*** Begin section ***

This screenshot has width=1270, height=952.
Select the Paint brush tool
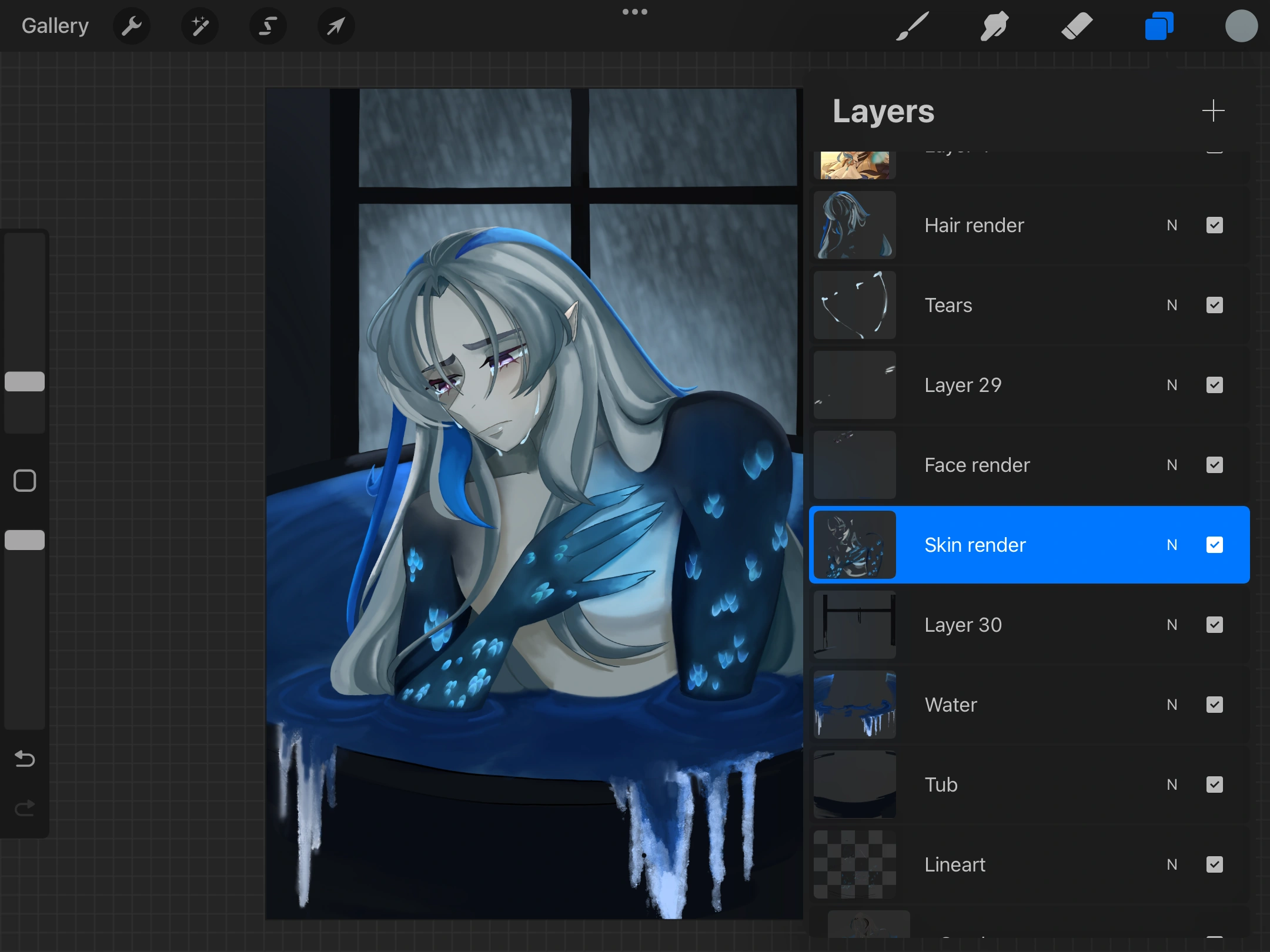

*** End section ***
*** Begin section ***

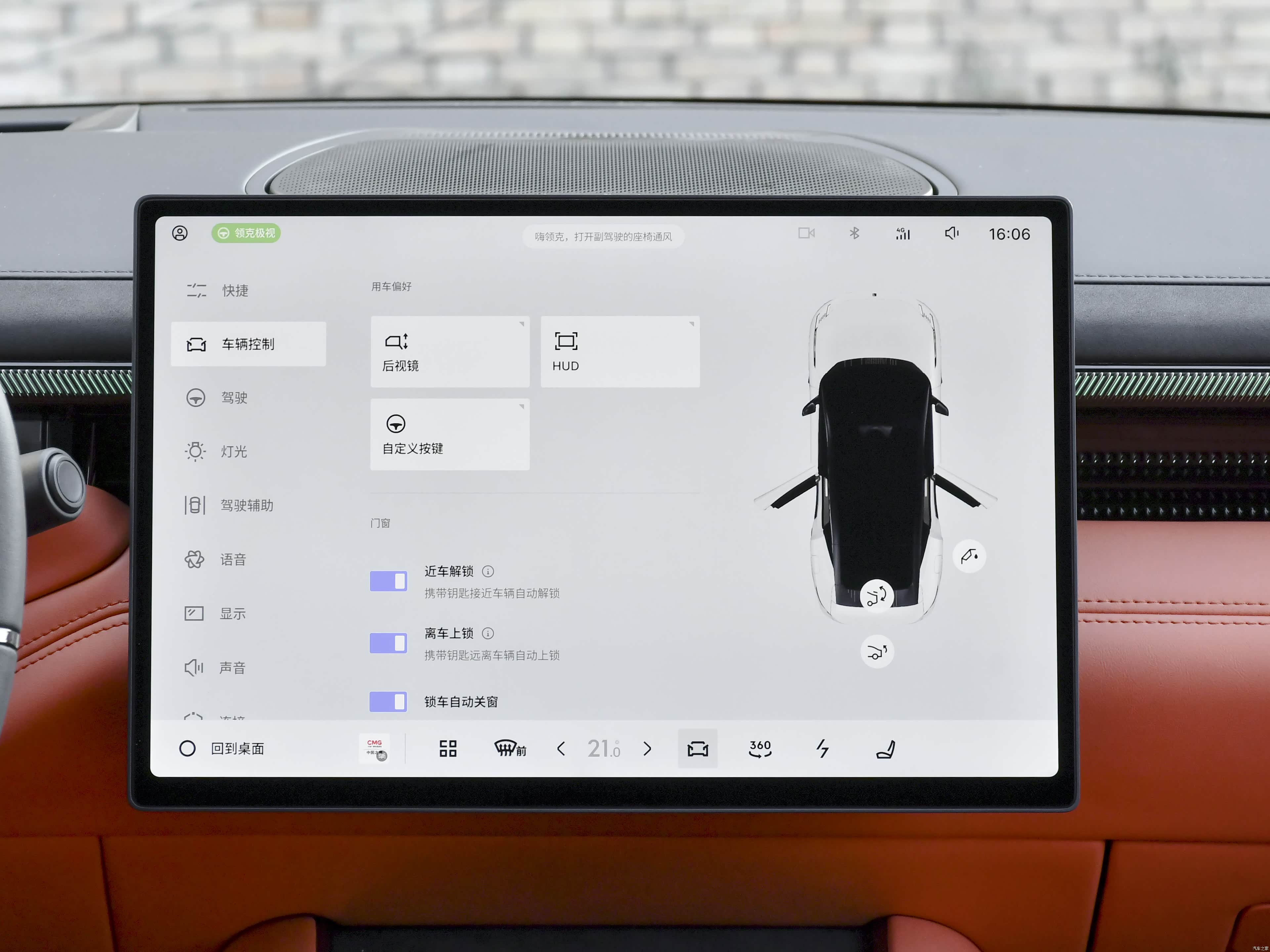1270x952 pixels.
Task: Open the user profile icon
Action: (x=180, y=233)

*** End section ***

» Task item
Using the entries above, give back exactly the line containing "This screenshot has width=1270, height=952.", the line containing "Select the Paint brush tool", and every line between them, and nothing else.

» Task answer
This screenshot has width=1270, height=952.
Select the Paint brush tool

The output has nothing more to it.